There can surely be no better proof than the debacle over MPs’ expenses. Today, the outgoing information commissioner, Richard Thomas, called the row a "coming of age" for openness. He also said that the leak of MPs' details to the Daily Telegraph, following a court ruling that they must be disclosed, "cemented FoI's reputation as a success story".
The Freedom of Information Act 2000 (FOIA) usually gets good reviews. A recent presentation by Mark Glover and Sarah Golsen for the UCL Constitution Unit found that the UK freedom of information regime is more open than other countries’. In its first four years of operation, information was more likely to be fully withheld than in comparable countries; but the UK legislation also did quite well in terms of ensuring a full disclosure. Last month, a study by Jeremy Hayes for the Reuters Institute was, overall, very positive about the legislation.
The legislation could be improved, however. Yesterday, Gordon Brown announced plans to consult on extending the FOIA to bodies spending public money that were not currently covered by it. He also said official papers would be published after 20 rather than the current 30 years – but sensitive material would get more protection.
Brown’s plans aren’t as good as they may have sounded. He hasn’t gone quite as far as the 15 year period recommended by the Dacre Review earlier this year. By “sensitive material”, Brown means papers relating to the Royal Family as well as discussions between senior ministers. And – worst of all - the whole class of cabinet papers will now be excluded from the openness regime. [Click here]

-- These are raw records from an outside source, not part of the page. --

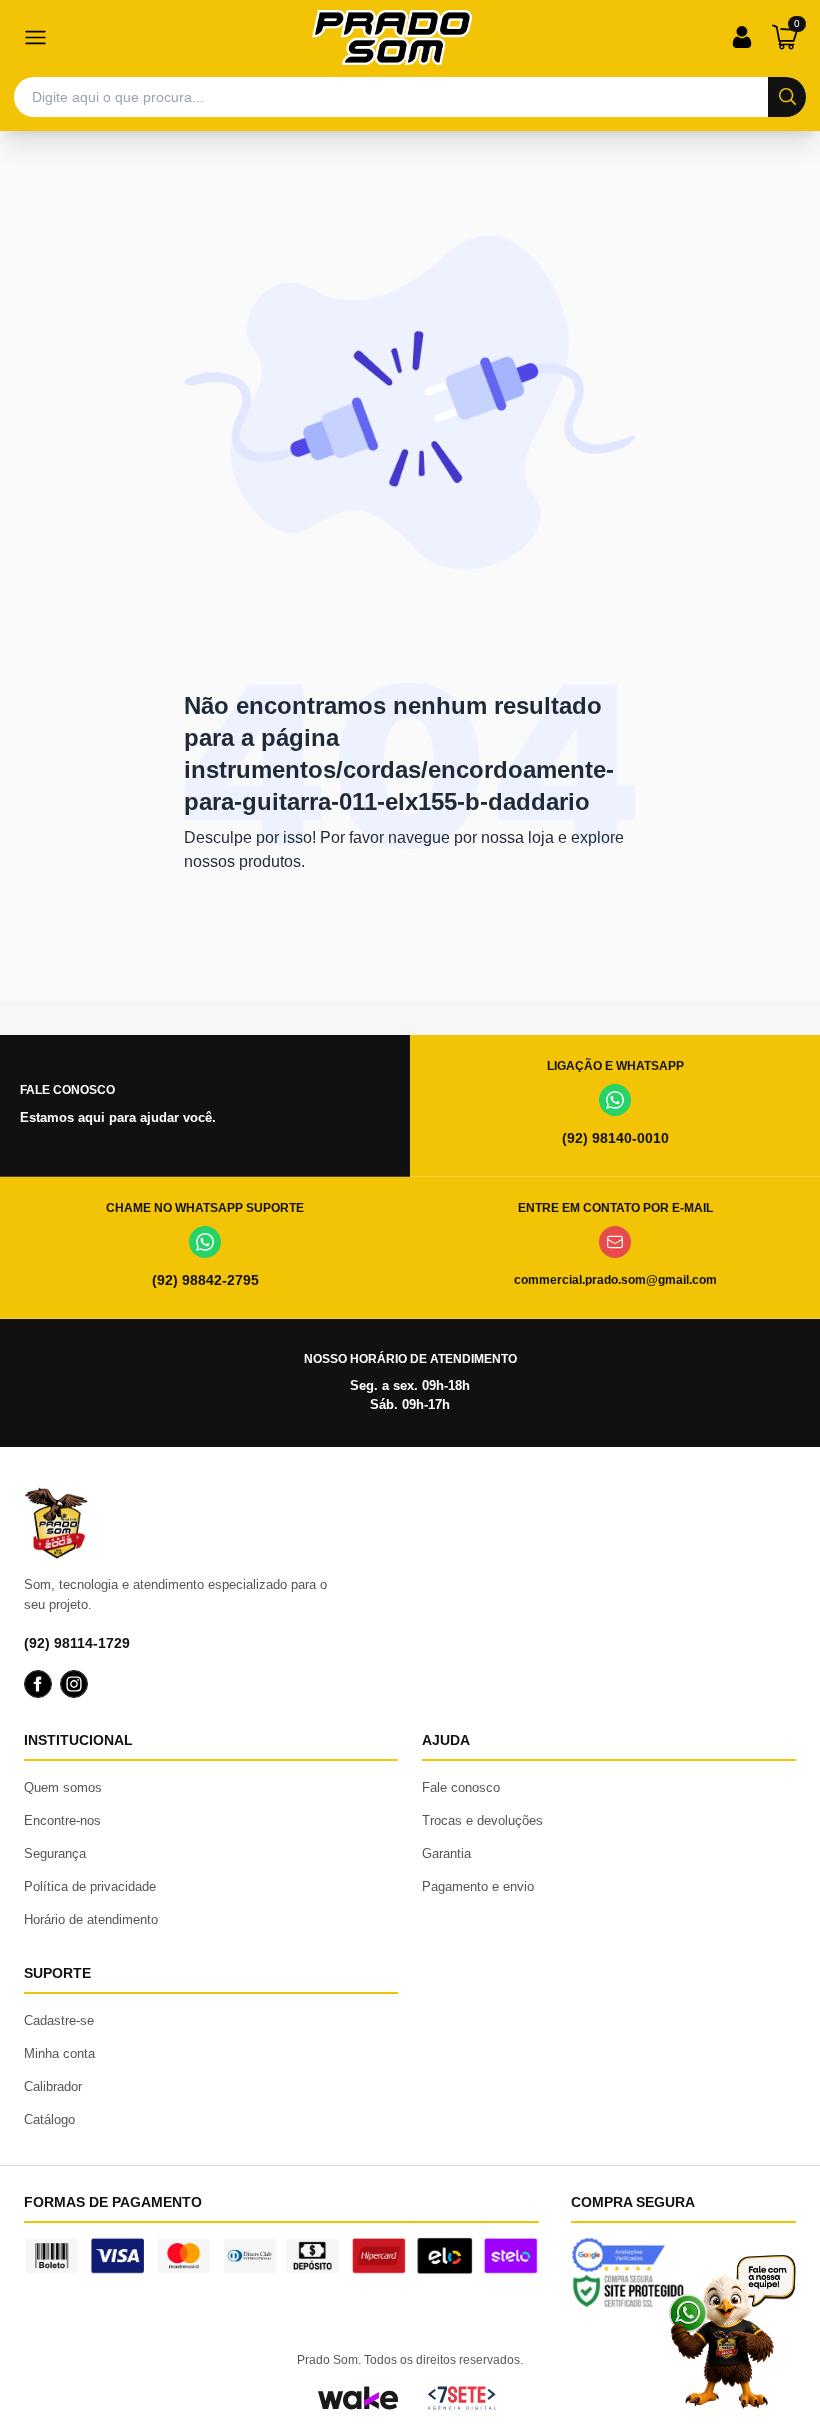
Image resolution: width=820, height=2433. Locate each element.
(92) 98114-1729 (77, 1643)
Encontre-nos (62, 1820)
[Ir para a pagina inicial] (392, 37)
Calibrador (53, 2086)
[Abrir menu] (35, 37)
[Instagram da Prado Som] (74, 1684)
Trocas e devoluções (482, 1820)
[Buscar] (787, 97)
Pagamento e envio (478, 1886)
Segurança (55, 1853)
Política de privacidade (90, 1886)
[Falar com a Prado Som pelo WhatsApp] (732, 2331)
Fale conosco (461, 1787)
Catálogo (49, 2119)
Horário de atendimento (91, 1919)
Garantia (446, 1853)
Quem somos (63, 1787)
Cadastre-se (59, 2020)
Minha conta (59, 2053)
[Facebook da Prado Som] (38, 1684)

There are other ways of judging the FOIA. One is how well it works in practice. Too often, departments tend to drag their feet in responding to requests. As The Economist has noted, investigations by the information commissioner often take more than a year. [See also the Reuters Institute study’s findings on departments’ delaying tactics.]
There is a solution. Richard Thomas noted today that:
“Open government is good government, but it is has to be properly paid for. Last year we closed 17% more cases, but – reflecting the growing popularity of FoI - we received 15% more complaints. My office is flat out, but too many cases still have to wait to get started. If the law is to be extended, that must be accompanied by adequate and secure funding.”
A parallel issue is ‘cultural’: how much ministers and civil servants believe in freedom of information and try to make it work. On the one hand, Gordon Brown won plaudits for FOI campaigners by junking Tony Blair’s plan to impose limits on the number of information requests a person could make, and, as noted, he now proposes to extend the scope of the Act. On the other, Labour and Conservative MPs tried in 2007 to exempt MPs’ and peers’ expenses from the FOIA.
And, lest we forget, in February, the Labour government vetoed the release of the cabinet minutes relating to the decision to go to war with Iraq. That takes us back to the legislation itself. I have come around to the view that the ministerial veto on Information Tribunal decisions should be abolished. The Liberal Democrats’ Freedom Bill would do just that.
If this government, or its successors, is really serious about open government, they must lead from the front. Today, Richard Thomas called for “an instinctive “culture of routine, proactive and substantially increased openness”. He said:
“Public authorities must earn the trust and confidence of the public. They should identify their Crown Jewels - the information that really cannot be made public - and ensure that other official information is routinely disclosed without waiting for requests. The public sector culture must continue to shift so that openness is the norm.”
Such a cultural shift must come from the top but, on the basis of experience, I hold no illusions that the Labour government will take such a lead.
There may be other reasons to be concerned. Glover and Holsen, whilst seeing a number of reasons to be positive about the future for freedom of information, noted that political sensitivity and budgetary pressures may lead to more restrictive approaches. They anticipated a shift towards more ‘legal trench warfare’, through the introduction of ‘legislative amendments to reduce the scope of FOI and curb demands’, coupled with a strategy of resisting disclosure by ‘contesting every legal argument before the Information Commissioner, the Information Tribunal and the courts’.
Hayes considered the attitudes and histories of government departments and civil servants and concluded:
“It would be unrealistic on current experience to anticipate any let up in the game of ‘cat and mouse’, involving delaying tactics and appeals . . .
“. . . Even after the use of the veto in the case of the Iraq Cabinet minutes, a queue of cases to come before the Information Commissioner and the Information Tribunal will ensure that arguments . . . continue to be heard. How such future cases will be judged cannot be anticipated. But it is possible that rulings against government departments may prompt moves to amend the Act to place certain ‘categories of information’ beyond reach."
The last, gloomy prediction (also made above by Glover and Holsen) appears to be coming true, in the form of Labour’s proposal to exempt Cabinet papers from the FOIA.
Another of Jeremy Hayes’s observations was no less worrying:
“The Conservative Party’s support for the use of the veto in the Iraq Cabinet minutes case may indicate broader sympathy for restricting the use of the Act.”